• **Your goal**: From the line containing "Screen dimensions: 1357x896" down to the line containing "Task: Click the search magnifying glass icon" in the records below, reproduce every line exactly, ends included, and omit all others.

Stored data:
######
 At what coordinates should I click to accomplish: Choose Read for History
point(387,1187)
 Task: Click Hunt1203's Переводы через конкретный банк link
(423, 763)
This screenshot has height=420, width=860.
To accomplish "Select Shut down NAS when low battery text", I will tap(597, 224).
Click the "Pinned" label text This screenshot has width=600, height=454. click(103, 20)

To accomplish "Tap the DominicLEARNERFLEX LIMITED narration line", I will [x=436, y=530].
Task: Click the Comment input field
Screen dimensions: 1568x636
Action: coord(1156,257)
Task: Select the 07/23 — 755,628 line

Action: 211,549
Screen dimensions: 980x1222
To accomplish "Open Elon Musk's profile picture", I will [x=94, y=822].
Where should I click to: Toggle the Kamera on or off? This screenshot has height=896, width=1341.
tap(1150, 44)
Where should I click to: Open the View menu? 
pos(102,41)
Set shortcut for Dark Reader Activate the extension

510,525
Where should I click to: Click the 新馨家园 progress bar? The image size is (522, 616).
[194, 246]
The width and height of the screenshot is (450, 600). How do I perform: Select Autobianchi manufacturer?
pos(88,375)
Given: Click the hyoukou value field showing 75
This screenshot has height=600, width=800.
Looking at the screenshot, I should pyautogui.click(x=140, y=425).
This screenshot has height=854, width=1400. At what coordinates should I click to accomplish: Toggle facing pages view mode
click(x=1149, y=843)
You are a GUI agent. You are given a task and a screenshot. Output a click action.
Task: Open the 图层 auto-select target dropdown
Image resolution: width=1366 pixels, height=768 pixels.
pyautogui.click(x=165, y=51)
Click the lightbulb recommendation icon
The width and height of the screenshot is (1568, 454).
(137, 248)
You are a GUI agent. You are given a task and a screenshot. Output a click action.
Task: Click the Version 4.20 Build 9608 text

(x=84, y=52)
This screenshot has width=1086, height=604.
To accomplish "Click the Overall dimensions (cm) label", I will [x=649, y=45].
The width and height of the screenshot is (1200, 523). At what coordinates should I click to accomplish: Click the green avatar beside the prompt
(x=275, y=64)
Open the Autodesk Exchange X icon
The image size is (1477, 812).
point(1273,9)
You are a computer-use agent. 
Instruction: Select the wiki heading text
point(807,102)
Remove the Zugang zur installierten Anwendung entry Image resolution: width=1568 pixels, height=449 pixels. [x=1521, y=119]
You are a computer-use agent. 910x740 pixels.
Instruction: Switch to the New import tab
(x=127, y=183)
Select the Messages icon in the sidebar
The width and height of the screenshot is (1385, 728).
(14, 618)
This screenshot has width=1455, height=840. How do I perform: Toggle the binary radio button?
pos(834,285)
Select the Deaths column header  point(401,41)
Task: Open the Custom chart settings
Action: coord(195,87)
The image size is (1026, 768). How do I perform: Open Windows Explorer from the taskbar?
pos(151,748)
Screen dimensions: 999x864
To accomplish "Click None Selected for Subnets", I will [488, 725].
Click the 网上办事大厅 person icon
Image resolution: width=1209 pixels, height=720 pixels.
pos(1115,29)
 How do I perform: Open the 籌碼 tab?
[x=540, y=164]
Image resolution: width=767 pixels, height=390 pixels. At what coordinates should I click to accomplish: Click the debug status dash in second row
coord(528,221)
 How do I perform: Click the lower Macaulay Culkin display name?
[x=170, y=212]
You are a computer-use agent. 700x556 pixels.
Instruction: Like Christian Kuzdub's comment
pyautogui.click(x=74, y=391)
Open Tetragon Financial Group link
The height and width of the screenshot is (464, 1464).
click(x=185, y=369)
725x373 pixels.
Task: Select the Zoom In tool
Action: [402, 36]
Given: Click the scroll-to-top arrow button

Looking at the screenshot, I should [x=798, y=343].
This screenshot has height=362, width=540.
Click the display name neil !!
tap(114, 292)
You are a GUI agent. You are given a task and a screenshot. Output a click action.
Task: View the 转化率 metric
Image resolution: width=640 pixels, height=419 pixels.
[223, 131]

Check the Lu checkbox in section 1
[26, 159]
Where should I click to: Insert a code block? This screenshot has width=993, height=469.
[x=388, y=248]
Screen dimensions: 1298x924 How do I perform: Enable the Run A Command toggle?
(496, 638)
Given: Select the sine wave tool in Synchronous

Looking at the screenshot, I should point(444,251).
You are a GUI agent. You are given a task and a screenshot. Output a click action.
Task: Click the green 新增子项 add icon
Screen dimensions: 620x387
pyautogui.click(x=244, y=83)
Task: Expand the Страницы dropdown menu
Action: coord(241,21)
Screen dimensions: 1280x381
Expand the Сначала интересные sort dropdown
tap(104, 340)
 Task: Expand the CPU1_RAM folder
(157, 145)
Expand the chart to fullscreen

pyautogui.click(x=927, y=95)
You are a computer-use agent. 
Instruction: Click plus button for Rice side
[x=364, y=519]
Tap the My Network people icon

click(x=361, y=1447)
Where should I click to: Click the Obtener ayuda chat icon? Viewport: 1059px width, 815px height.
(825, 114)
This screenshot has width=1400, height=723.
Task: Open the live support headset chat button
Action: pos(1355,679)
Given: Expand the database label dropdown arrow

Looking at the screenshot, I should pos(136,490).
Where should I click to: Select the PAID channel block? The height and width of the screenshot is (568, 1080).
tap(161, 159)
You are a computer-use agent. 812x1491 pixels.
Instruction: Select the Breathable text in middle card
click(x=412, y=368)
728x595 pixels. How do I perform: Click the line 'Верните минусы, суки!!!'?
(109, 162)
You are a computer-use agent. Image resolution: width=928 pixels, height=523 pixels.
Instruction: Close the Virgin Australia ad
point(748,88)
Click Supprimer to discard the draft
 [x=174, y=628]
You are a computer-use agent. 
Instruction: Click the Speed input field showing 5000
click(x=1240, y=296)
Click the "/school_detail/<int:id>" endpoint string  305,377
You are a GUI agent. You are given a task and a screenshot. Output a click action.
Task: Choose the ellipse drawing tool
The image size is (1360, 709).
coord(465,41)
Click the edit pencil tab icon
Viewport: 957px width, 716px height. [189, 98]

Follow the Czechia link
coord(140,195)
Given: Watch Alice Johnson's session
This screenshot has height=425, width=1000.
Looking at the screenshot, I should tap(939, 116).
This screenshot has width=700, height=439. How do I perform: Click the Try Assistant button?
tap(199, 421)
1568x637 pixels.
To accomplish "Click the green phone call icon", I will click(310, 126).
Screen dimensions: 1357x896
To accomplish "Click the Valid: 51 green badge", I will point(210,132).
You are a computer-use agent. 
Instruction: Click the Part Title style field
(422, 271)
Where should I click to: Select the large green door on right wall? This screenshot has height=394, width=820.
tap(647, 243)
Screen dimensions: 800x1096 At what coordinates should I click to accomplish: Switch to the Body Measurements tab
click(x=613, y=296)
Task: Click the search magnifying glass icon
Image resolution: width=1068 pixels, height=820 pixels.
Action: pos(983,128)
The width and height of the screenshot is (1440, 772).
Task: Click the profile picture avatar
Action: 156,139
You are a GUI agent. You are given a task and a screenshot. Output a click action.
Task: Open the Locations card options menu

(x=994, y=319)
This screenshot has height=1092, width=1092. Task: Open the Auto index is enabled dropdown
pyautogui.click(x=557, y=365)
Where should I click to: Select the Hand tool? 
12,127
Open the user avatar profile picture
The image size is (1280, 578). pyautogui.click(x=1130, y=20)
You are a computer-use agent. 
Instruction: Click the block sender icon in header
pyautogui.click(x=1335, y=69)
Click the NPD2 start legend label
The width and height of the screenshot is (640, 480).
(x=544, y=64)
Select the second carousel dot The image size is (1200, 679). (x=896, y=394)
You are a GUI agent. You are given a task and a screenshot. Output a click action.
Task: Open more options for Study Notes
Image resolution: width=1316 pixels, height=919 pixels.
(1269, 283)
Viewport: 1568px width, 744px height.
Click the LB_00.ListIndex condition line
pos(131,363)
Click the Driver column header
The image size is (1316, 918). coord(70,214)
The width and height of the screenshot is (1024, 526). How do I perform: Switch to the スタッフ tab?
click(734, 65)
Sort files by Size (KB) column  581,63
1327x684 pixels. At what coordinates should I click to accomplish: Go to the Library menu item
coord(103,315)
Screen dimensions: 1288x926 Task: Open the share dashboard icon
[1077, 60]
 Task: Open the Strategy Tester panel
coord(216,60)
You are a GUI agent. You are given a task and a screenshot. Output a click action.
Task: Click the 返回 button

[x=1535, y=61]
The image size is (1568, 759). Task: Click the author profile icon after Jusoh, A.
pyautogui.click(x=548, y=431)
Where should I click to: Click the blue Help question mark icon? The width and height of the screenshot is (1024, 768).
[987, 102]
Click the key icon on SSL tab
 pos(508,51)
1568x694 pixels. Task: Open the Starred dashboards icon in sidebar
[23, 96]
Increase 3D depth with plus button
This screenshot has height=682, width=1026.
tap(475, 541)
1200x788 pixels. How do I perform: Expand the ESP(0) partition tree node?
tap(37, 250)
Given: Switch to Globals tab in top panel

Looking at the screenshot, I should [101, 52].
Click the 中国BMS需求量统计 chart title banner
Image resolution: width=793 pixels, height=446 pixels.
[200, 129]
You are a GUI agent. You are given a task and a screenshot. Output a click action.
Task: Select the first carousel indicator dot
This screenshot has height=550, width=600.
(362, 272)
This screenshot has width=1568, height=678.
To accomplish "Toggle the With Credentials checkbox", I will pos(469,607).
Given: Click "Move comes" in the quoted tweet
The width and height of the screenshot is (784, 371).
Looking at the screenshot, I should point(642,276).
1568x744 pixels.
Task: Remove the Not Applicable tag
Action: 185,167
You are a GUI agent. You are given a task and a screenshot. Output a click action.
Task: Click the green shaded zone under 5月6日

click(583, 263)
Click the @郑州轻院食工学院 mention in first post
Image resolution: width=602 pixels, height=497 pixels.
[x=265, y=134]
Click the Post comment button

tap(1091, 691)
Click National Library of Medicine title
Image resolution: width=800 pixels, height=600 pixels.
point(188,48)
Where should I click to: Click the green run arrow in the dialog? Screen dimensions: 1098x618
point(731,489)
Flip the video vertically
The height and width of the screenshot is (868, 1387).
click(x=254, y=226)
######
• **Result of the exercise**:
Screen dimensions: 1357x896
To accomplish "Click the Valid: 51 green badge", I will point(210,132).
You are a computer-use agent. 
Instruction: Click the Part Title style field
(422, 271)
Where should I click to: Select the large green door on right wall? This screenshot has height=394, width=820.
tap(647, 243)
Screen dimensions: 800x1096 At what coordinates should I click to accomplish: Switch to the Body Measurements tab
click(x=613, y=296)
Task: Click the search magnifying glass icon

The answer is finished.